Text for analysis.

The Texas A&M page says its source for the data is the “Statistic Brain Research Institute,” which appears to be some sort of data-driven content mill. Their data appears to be garbage: the numbers the Texas A&M page reports are quite a bit different than what you’d get from an actual distribution of birth dates, for instance. 538 actually pulled daily national birth date data some years back, bless them, using Social Security number from 2000 through 2014. Those figures suggest, for instance, that Scorpios make up about 8.2 percent of births since 2000, compared to 9.4 percent reported in the Texas A&M data. And that Leos account for 8.8 percent of the population rather than 7.1. And so on — all the numbers are similarly off.

As best as I can tell what’s happening here is a compounding series of errors — using crappy, unreliable national data to create a crappy, unreliable estimate for a very different local population. Magnify those errors all the way up the chain and I can start to see how you’d get such wide variation in vaccination rate by Zodiac sign. Again, I can’t be 100% certain of this because it’s ultimately unclear where the Salt Lake Health Dept. got their national data from. The whole point of citing your sources is to let other people check your work! If that isn’t possible you’re doing citations wrong.

There’s one more unfortunate layer to all this, and that’s the eagerness with which national and local press covered these figures. The Salt Lake Tribune, for instance, does mention there could be a mismatch between national and local birth date distributions. But most of the article proceeds as if the findings are trustworthy, with statements like “Salt Lake County residents born under the exuberant, high-achieving, let-no-opportunity-pass sign of Leo have been vaccinated for the coronavirus at higher rates than those of any other zodiac sign.”

USA Today opens its story by briefly noting that Zodiac signs “probably” don’t actually influence vaccination rates, and then spends the rest of the article interviewing an astrologer about what the findings mean ("Fire signs want to lead the charge," she tells the credulous reporter. The article is filed under “news.”)

The Guardian gets points for giving one of their data journalists, the talented Alvin Chang, plenty of space to debunk the supposed relationship. But then it undermines him by going with a click-baity question mark headline: “Leos are most likely to get vaccinated, say Utah officials. Is it written in the stars?” No, it’s not.

The press, and newspapers in particular, are due for a reckoning for their role in legitimizing and promoting astrology, a superstition that’s basically a gateway to all manner of pseudoscience and misinformation. Horoscopes have been a staple of print dailies for decades, giving the impression that astrology is as vital a piece of civic knowledge as box scores, weather reports and Wall Street returns.

Some folks argue that astrology is just harmless entertainment and that we should let people enjoy things. I might have bought this two decades ago, before a misinformation crisis was tearing the country apart. But today I find it impossible to defend. A 2018 poll by the National Science Foundation found that nearly 40 percent of Americans believe astrology is “very” or “sort of” scientific, while Pew has found that close to one third “believe” in it.

These false beliefs do real-world harm, as astronomer Phil Plait persuasively writes. The astrology industry drains billions of dollars from the economy annually. It promotes sloppy thinking: “The more we teach people to simply accept anecdotal stories, hearsay, cherry-picked data (picking out what supports your claims but ignoring what doesn't), and, frankly, out-and-out lies, the harder it gets for people to think clearly,” Plait writes.

While newspapers rightly denounce misinformation and conspiracy theories, they continue to peddle horoscopes and astrological nonsense alongside the good work of their reporters. They’re promoting pseudoscience and superstition. Plait’s right: it’s sloppy. And that sloppiness is on full display in much of the coverage of the Salt Lake County health department’s stunt.

Supplied data.
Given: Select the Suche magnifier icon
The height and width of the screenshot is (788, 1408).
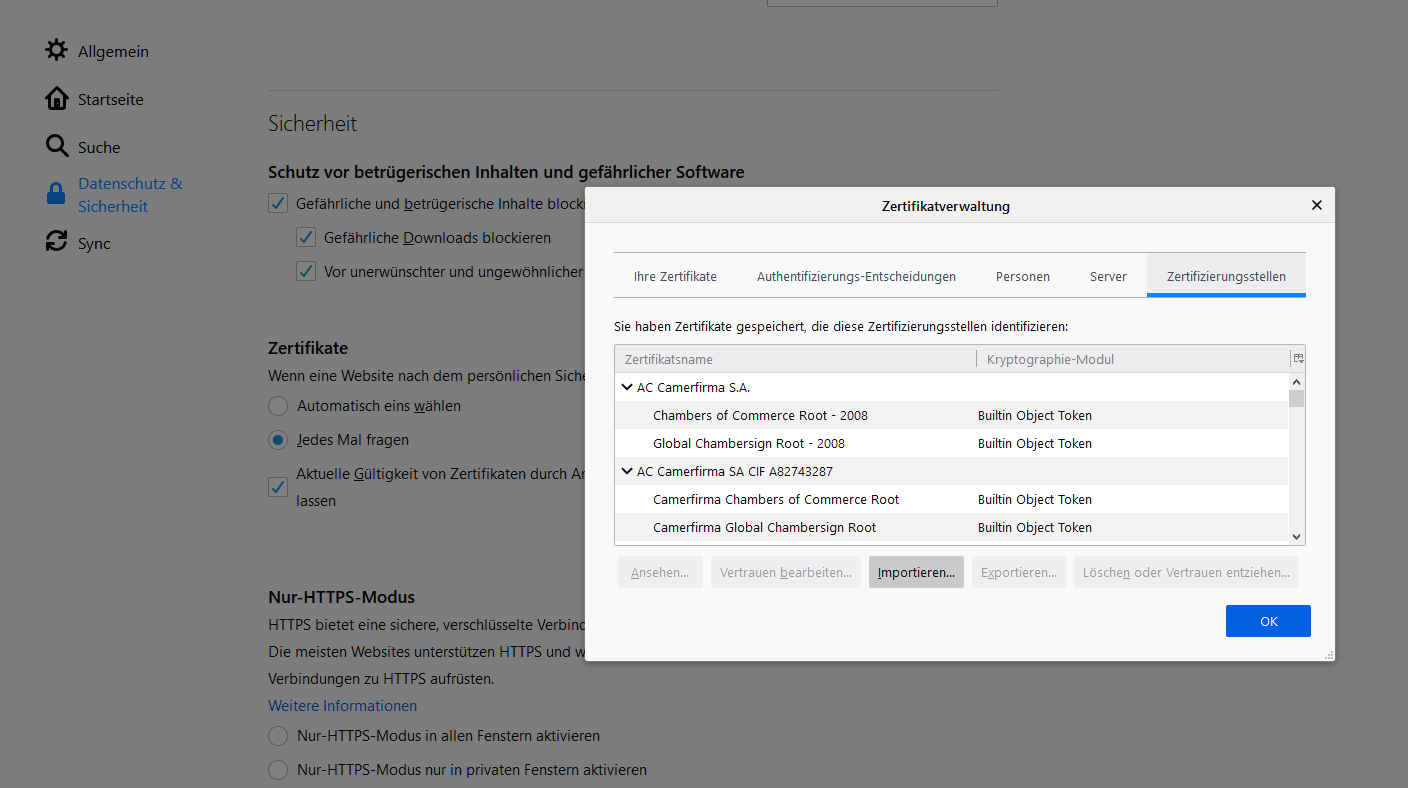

Exercise 1.
Answer these questions about the text on zodiac signs and vaccination rates, one per line:
(a) What does the Texas A&M page name as its source for the data?
(b) Which data journalist did The Guardian give space to debunk the supposed relationship?
(c) In the 2018 National Science Foundation poll, what share of Americans believed astrology is "very" or "sort of" scientific?
Exercise 2.
Does each statement agree with the text on zodiac signs and vaccination rates? Answer yes or no, quoting the words that decide it.
(a) The 538 figures show that Scorpios make up 9.4 percent of births since 2000.
(b) USA Today interviewed an astrologer about the findings.
(c) The Salt Lake Tribune says nothing about a possible mismatch between national and local birth date distributions.
Exercise 3. Duplicate, word for word, the part of the text on zodiac signs and vaccination rates that opens with the words containing "These false beliefs" and closes with "health department’s stunt.".

Output 1.
(a) The "Statistic Brain Research Institute."
(b) Alvin Chang.
(c) Nearly 40 percent.

Output 2.
(a) No: "Scorpios make up about 8.2 percent of births since 2000, compared to 9.4 percent reported in the Texas A&M data."
(b) Yes: "then spends the rest of the article interviewing an astrologer about what the findings mean."
(c) No: "does mention there could be a mismatch between national and local birth date distributions."

Output 3.
These false beliefs do real-world harm, as astronomer Phil Plait persuasively writes. The astrology industry drains billions of dollars from the economy annually. It promotes sloppy thinking: “The more we teach people to simply accept anecdotal stories, hearsay, cherry-picked data (picking out what supports your claims but ignoring what doesn't), and, frankly, out-and-out lies, the harder it gets for people to think clearly,” Plait writes.

While newspapers rightly denounce misinformation and conspiracy theories, they continue to peddle horoscopes and astrological nonsense alongside the good work of their reporters. They’re promoting pseudoscience and superstition. Plait’s right: it’s sloppy. And that sloppiness is on full display in much of the coverage of the Salt Lake County health department’s stunt.